Avian Flu and Devolve
We continue to find dead birds along the shoreline of the bay. Therese found another Mute Swan while walking with Conner on Friday. The accompanying photograph of the dead Great Blue Heron was taken on our walk along the beaches of Goddard Memorial State Park last Saturday morning. It seems likely that this outbreak of the avian flu (H5N1 variant) is spreading despite the efforts of the Department of Agriculture and other government agencies to contain it. There have been confirmed cases of transmission to domestic farm animals and four cases of transmission to humans. So far, those infected have experienced only mild-to-moderate illness, but despite those confirmed cases, the current administration has suspended the contract with Moderna to develop a vaccine! I have attempted to keep this journal free of comments on the current political situation, but I cannot help but worry that this action is short-sighted and dangerous. Based on historical data, the likelihood of this variant turning into a dangerous pathogen for humans is low, but do we want to take that risk?
Back to photography!
My photographic practice is devolving. Pardon a digression here, but is devolve the correct word to describe what is happening? I am using it to describe my return to earlier influences and practices, which is probably the wrong usage of devolve. Most of my research suggests using regress, regression, backsliding, retreating, degenerating, receding, reverting, or reversing. None of these words seem appropriate, but I will go with reversing—reversing the evolution of my practice. Let's start at the beginning to understand what I am attempting to describe.When I started taking photographs back in the day, it was all silver halide film and paper — now called analog photography. I started making images in my adolescence, sometime around 1968. Later I was a photographer in the Navy and later at Stanford University and then I stopped making images in 1979. I have often described my motivation for stopping as the disenchantment accompanying making images as a profession; I know it was more complicated than that. I was frustrated that the images I was making failed to meet the look I was trying to achieve, and I had other pressing needs for what I had invested in cameras, lenses, darkroom equipment, etc. So, I sold it all, even my photo book library, moved on and made no images for almost thirty years. I wish I had kept the books! 😕
Then, in 2007, I bought an iPhone. The first few models of the iPhone had cameras that were, well, not very good. It was not until the introduction of the 3Gs model in 2009 that the camera and related apps took off. One of the first and most popular apps was Hipstamatic. I can remember how much fun it was to make images with the iPhone, and then that fun was compounded by what you could do with the Hipstamatic effects. Over time, I moved on to other apps and ultimately to “real” digital cameras, Photoshop, etc.

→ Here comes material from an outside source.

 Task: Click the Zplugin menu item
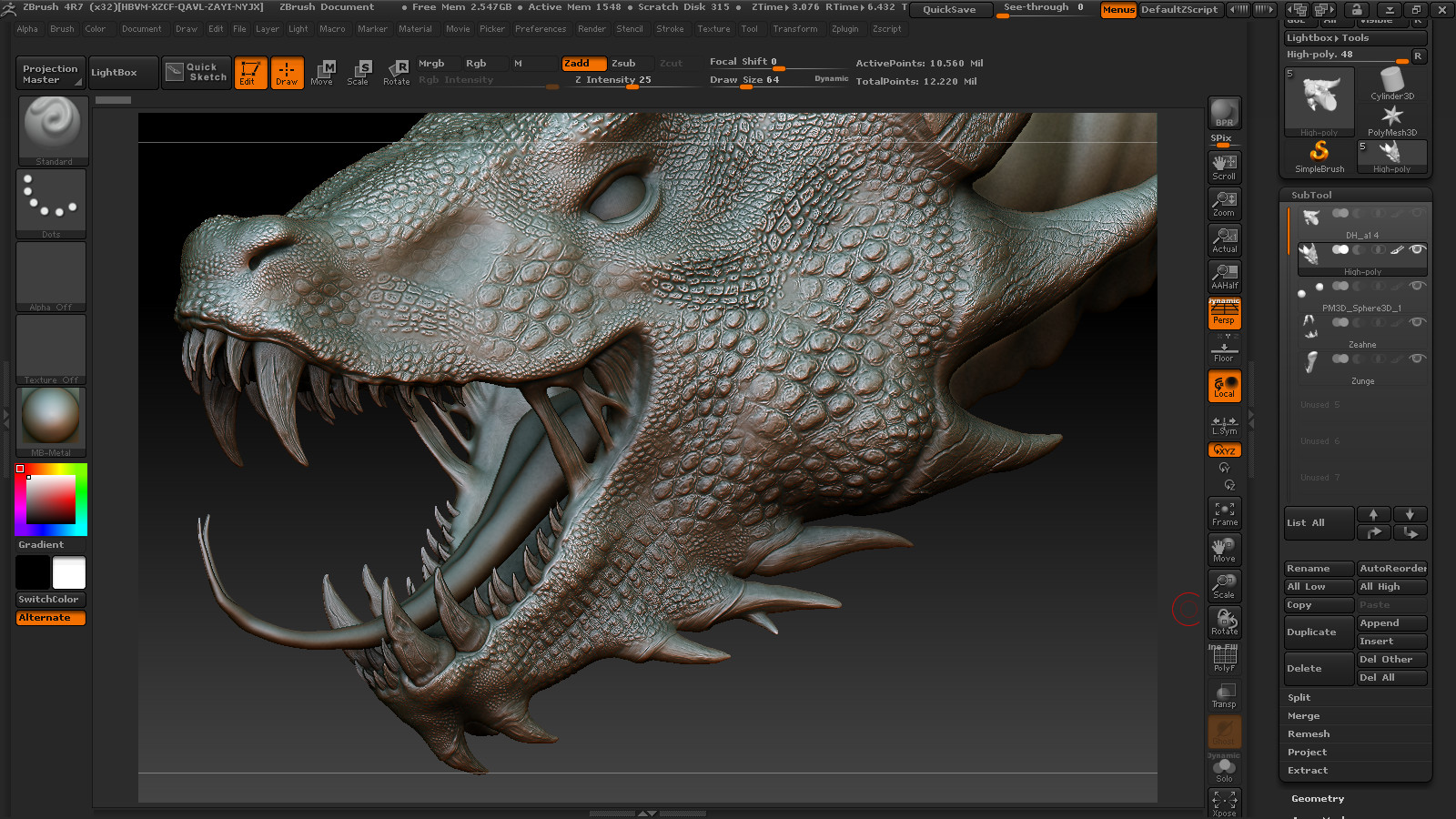tap(844, 28)
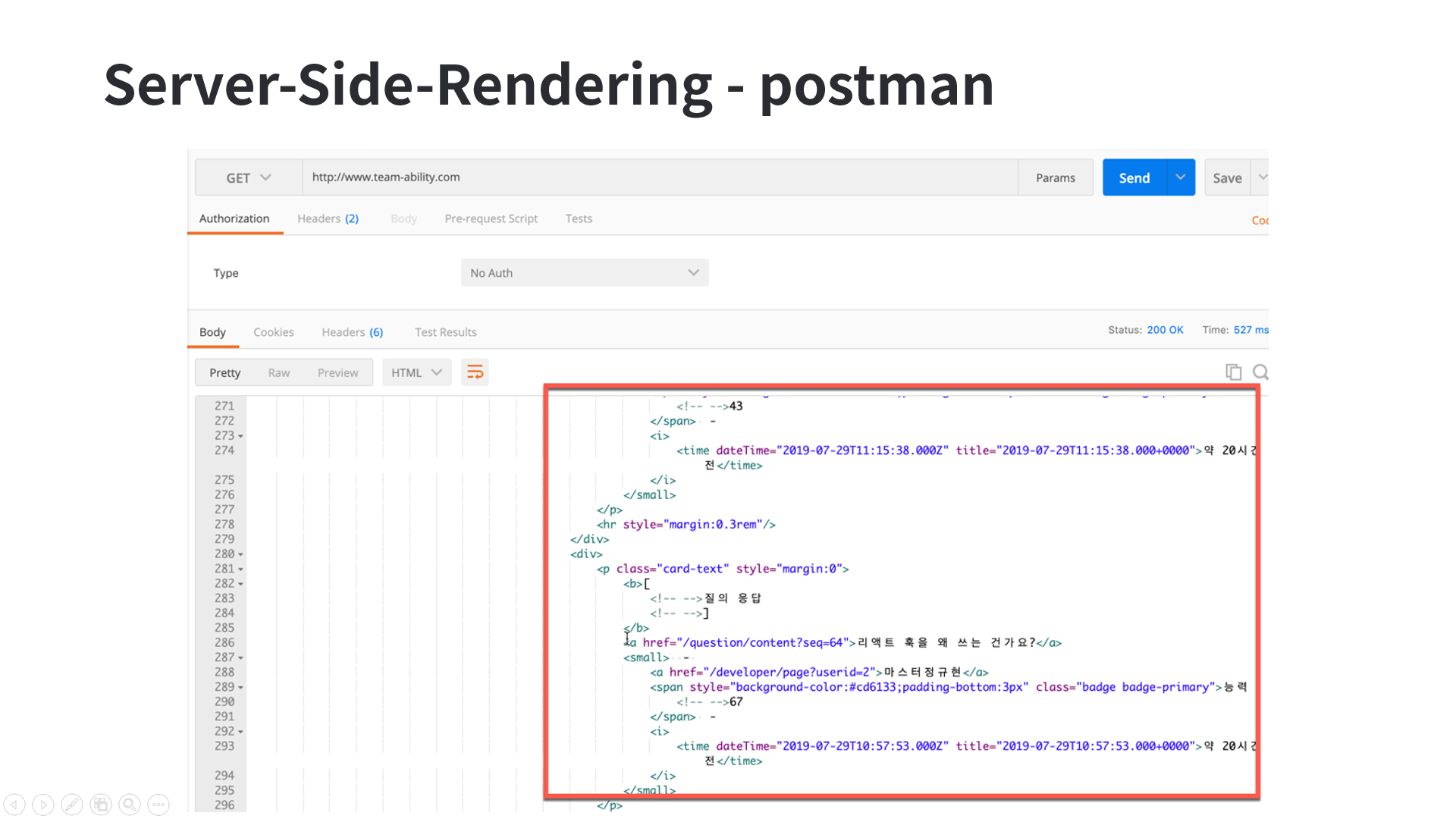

The first “real” digital camera I used was a Nikon D70 with a kit lens - photography was fun again! It has been a long, winding road, almost sixteen years, and now I am playing with the Hipstamatic app again. I have been dipping my toe in the water to resume my analog photography practice, but the weather has prevented me from getting outside as much as I would like. Even on the coldest day though, I have my iPhone with me. I am currently using my iPhone and the Hipstamatic app as my primary and only camera.
I have written previously about the motivation to take up analog photography again (see my Jan. 22nd post (link)). For many of the same reasons, I making more images with my iPhone. iPhone photography and the Hipstamatic app take me away from the “hyperreality” style of photography — over-saturated, noiseless, perfectly focused images made with ever-increasing numbers of pixels and almost perfect, optically corrected lenses. In the 1980s, French theorist Jean Baudrillard created the term “Hyperreality” to describe a society in which it is almost impossible to distinguish between reality and simulation. Today, with the introduction of AI image generation, we may have reached that point in photography. I want to get off that track, so I am embracing analog methods and a digital app that, by design, makes what some will undoubtedly consider “krappy” images, and I am okay with that description. Here are some examples:
P.S. The photograph of the dead Great Blue Heron was made with the native iPhone 16 Pro camera app, post-processed in the Mobile Lightroom app, and finally sent to the Film Simulator app. I selected the Kodachome 25 simulation — it looks good. Lots of comparisons to do, but what else is there to do on a cold winter day!
P.S.S. There really was a Hipstamatic Camera! It is a very interesting origin story (link).